Given problem A:
Copy the records verbatim, from the line containing "Where should I" through the line containing "will [13, 98].", including both of those lines.
Given problem B:
Continue the post mocking the Anthropologie catalogue from the point where it stops.

Extracted text:

⟨

November 29, 2010

What, No Hooka-Smoking Catapillar?

Oh, Anthropologie. I know you were going for a whimsical, dark carnival, through-the-looking-glass type of vibe in your latest catalogue.

Wheeeeeeee!

However, I can assure you that I have never daydreamed of demonic children riding giant rabbits. I mean, what is that? A fond -- if somewhat distorted -- childhood memory? A sexual fantasy? Something she'd like to have for dinner? What?

And speaking of dinner...

Cluck you.

Chickens, in real life, are nasty, horrible creatures. We non-vegetarians are doing the world a favor by eating them. I don't ever want to see one this big. It's not fanciful; it's disturbing.

Go cluck yourself.

Seriously. Get the goddamn chicken off my two hundred dollar purse.

And what's with this poor guy?

Atlas of the reptile world.

Like he doesn't have enough to carry around?

Oh, sure, the big, strong mammal gets the easy photo shoot.

Work it.

Actually, I kind of love this. Miss Llama is rockin' her ethnic necklaces, Tyra, she is FIERCE!

⟩

Input rows:
⟨

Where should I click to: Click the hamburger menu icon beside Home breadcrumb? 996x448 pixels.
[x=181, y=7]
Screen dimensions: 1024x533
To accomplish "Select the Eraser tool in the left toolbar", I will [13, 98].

⟩
⟨

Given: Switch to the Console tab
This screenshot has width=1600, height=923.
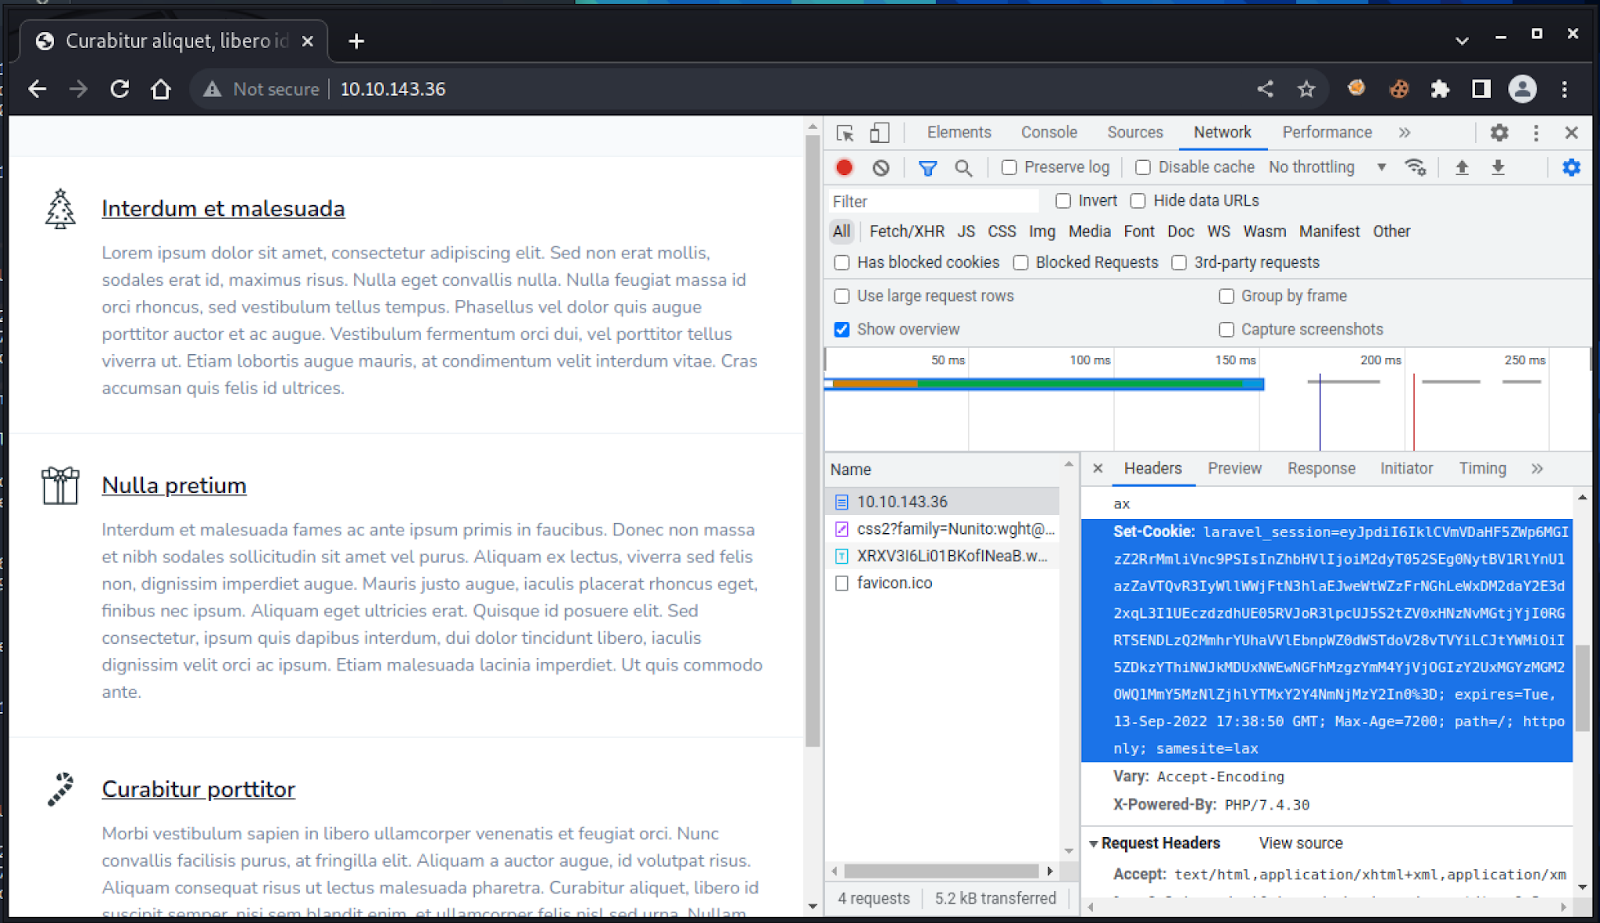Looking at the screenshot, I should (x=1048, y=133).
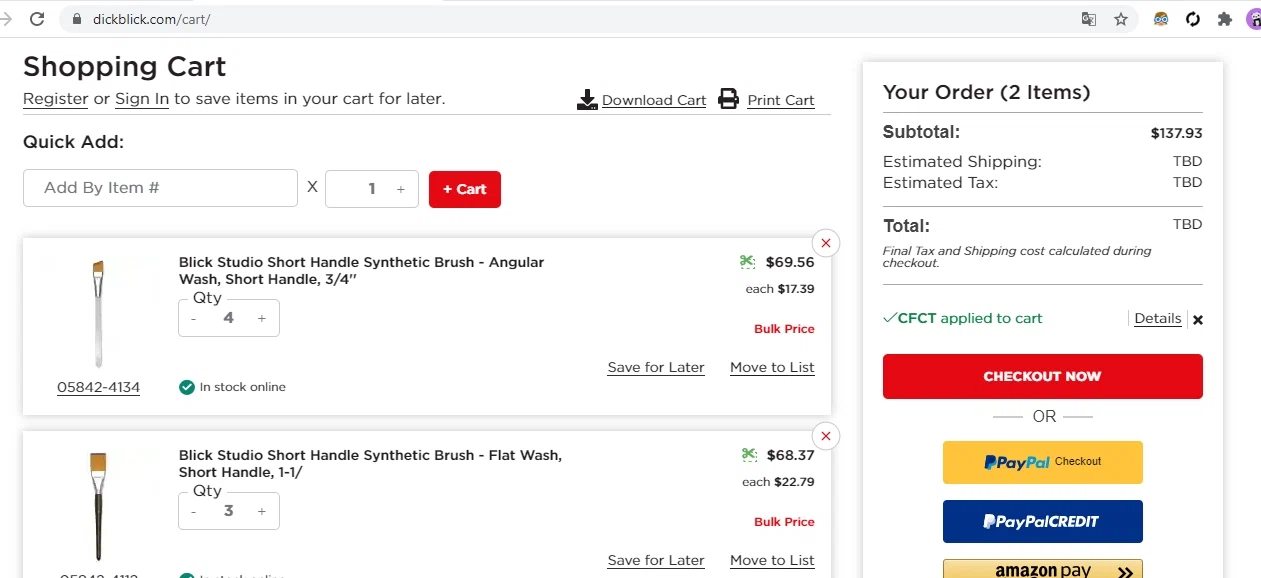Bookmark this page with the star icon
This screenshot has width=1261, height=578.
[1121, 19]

⟩
⟨

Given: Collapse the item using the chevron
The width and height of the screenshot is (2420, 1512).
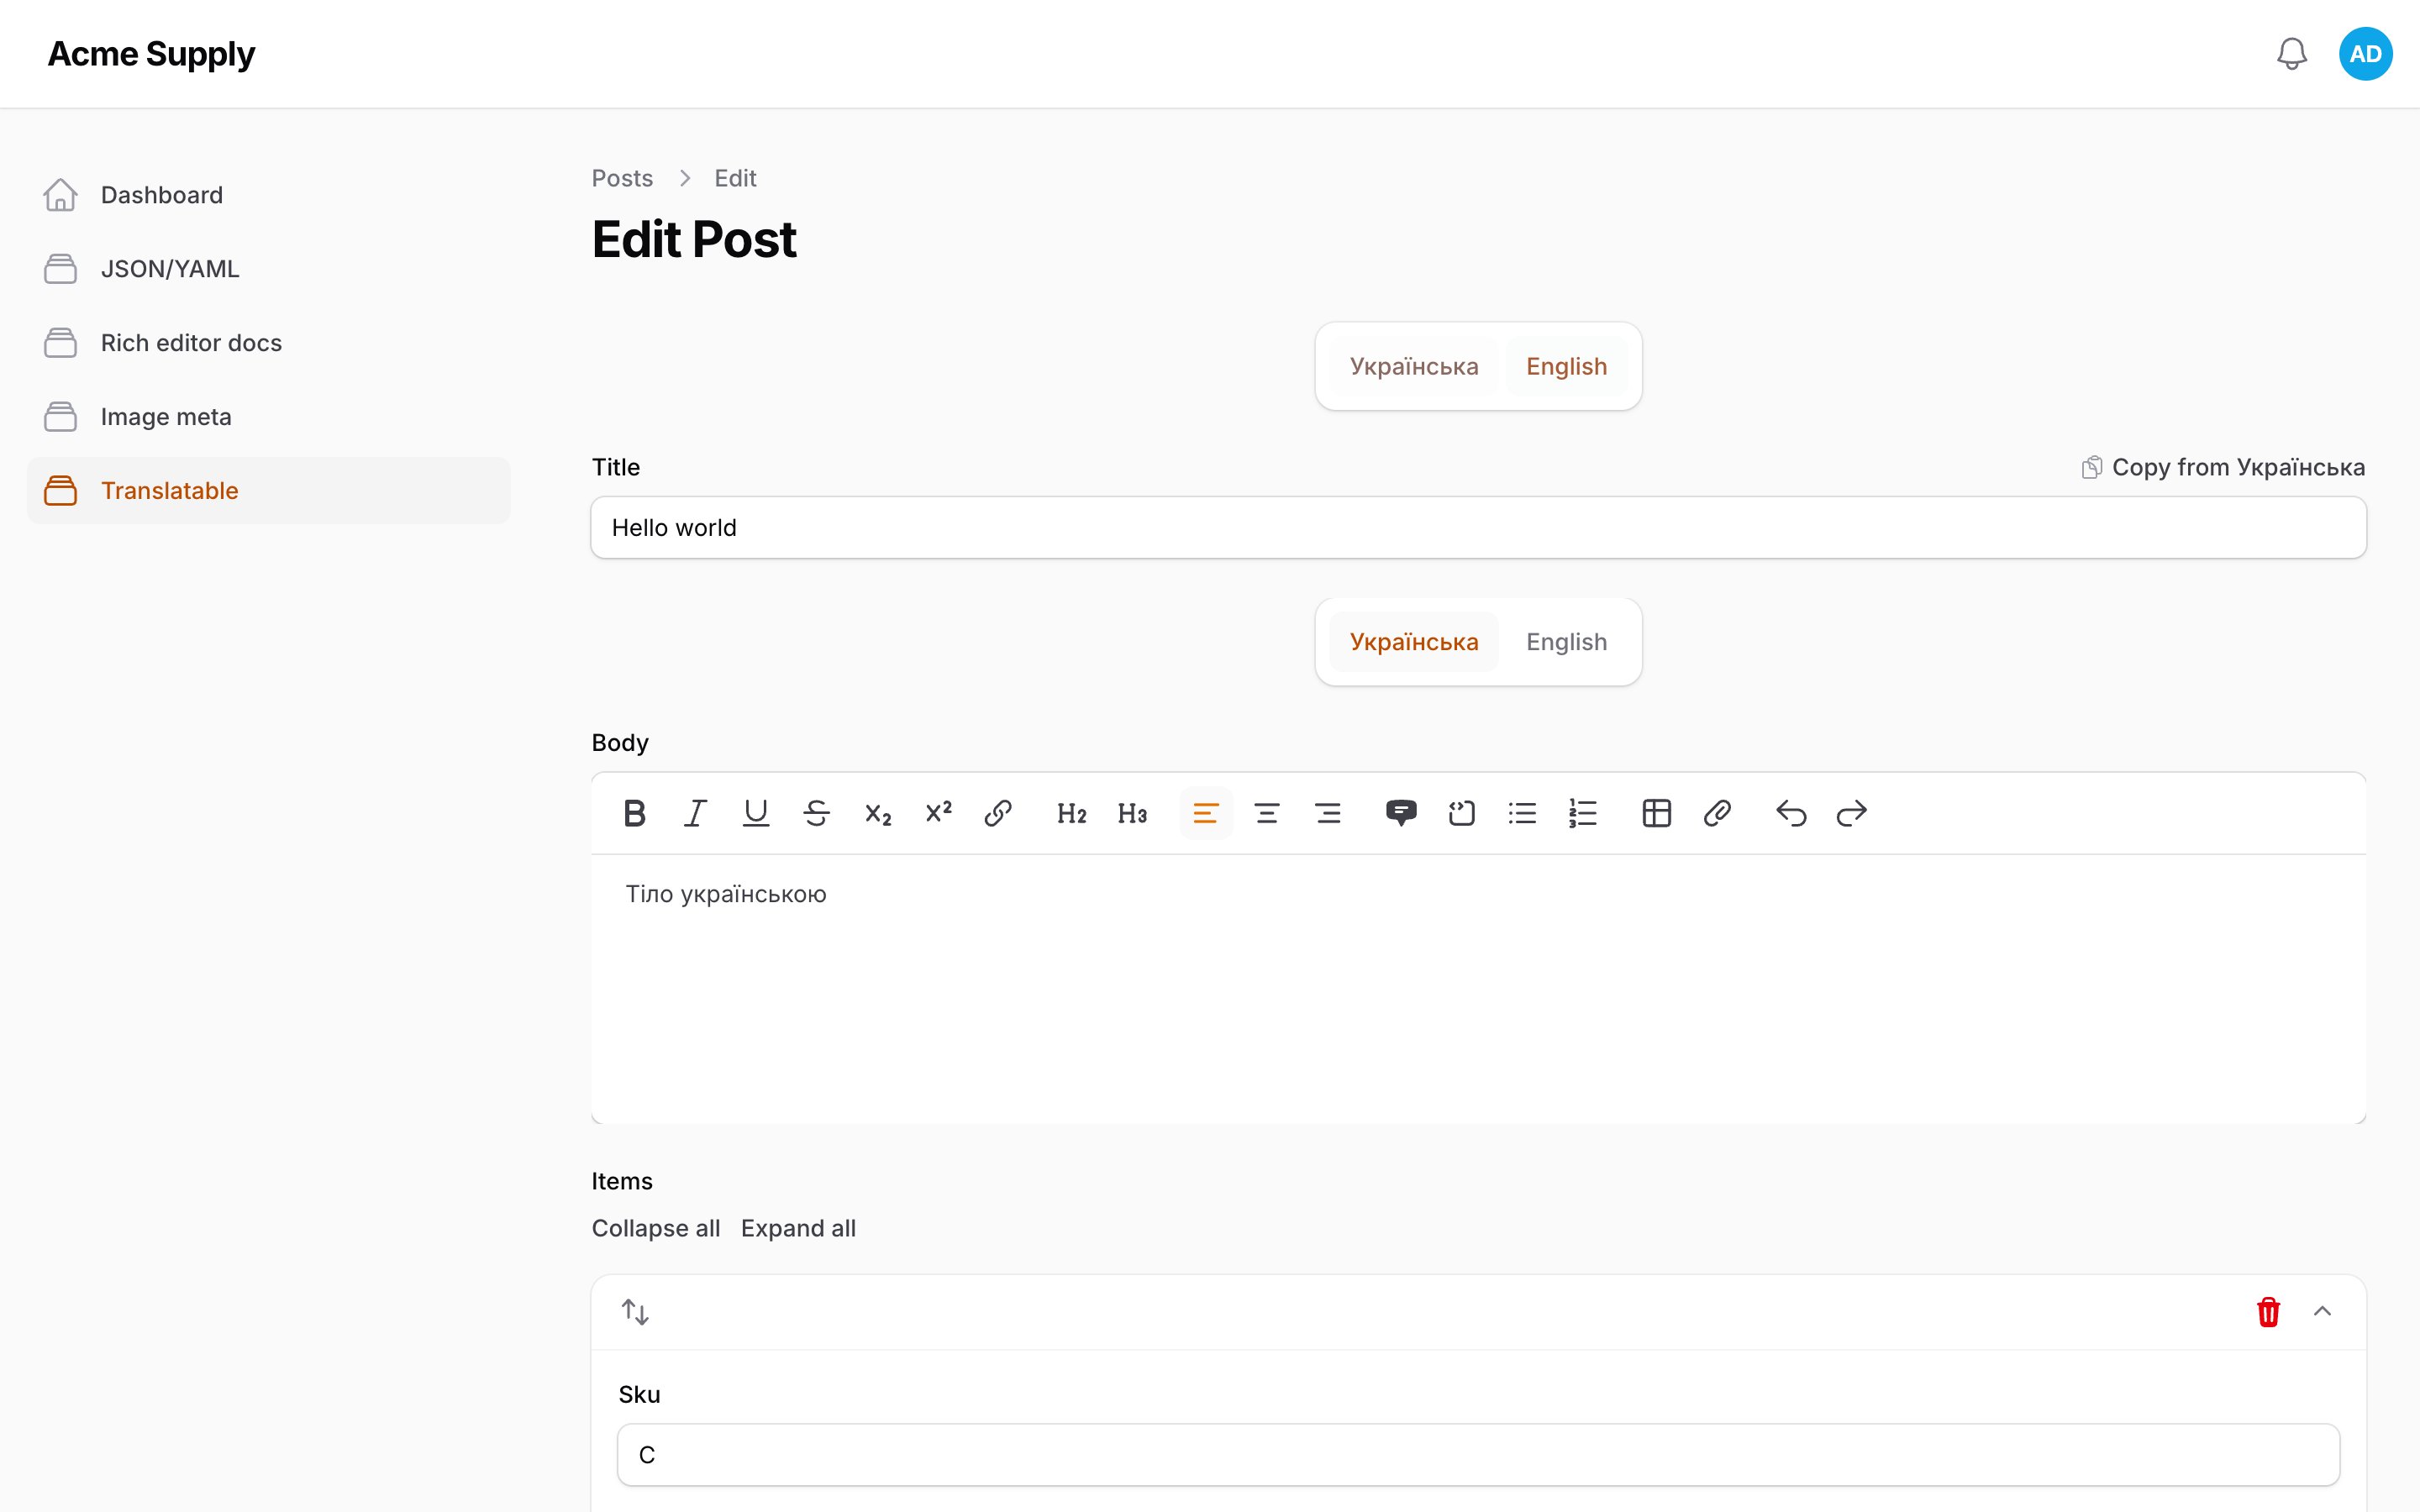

⟩

Exercise answer A:
Where should I click to: Click the hamburger menu icon beside Home breadcrumb? 996x448 pixels.
[x=181, y=7]
Screen dimensions: 1024x533
To accomplish "Select the Eraser tool in the left toolbar", I will [13, 98].

Exercise answer B:
But even more than the llama lloves her llavalliere, I llove this:

Woooo loves this?!

I am totally redecorating my living room exactly like this, complete with live owl. Good thing Christmas is coming! I'm going to need three of these six hundred dollar lamps! Don't worry -- I believe that Anthropologie does lay-aways. I know how disappointed you'd be if you couldn't give me my heart's desire!

Bah-hum-fug.

As disappointed as this sheep seems to be, to be wearing boots. Disappointed, and a bit perplexed. With a twenty percent chance of annoyed.

Bundle up, other barnyard animals! There's a stormfront moving in!

You've got a pretty mouth... AND a pretty scarf, boy.

Oh. You're already prepared.

Check out the look on this dogs face:

Do I fuckin' amuse you?

He's like, "I have five fucking pieces of silverware and no opposable thumbs! You think this is funny?!"

P.S. Anthropologie, would you please send me the name of the woman who owns the lifestyle for which these boots are aptly suited?

These boots are made for gawkin'!

I wish to join her Fan Club. Thank you.

Posted on November 29, 2010 06:05 AM

Comments

OMG, Wenchie, this is PRICELESS!
I am laughing so hard.....seriously, I think the advertising/marketing exec's at Anthropologie deserve to see this catalog tank. I mean, come on! The pigs with scarves? A huge chicken with netting all over it, on a leash?
It's like the stuff of nightmares.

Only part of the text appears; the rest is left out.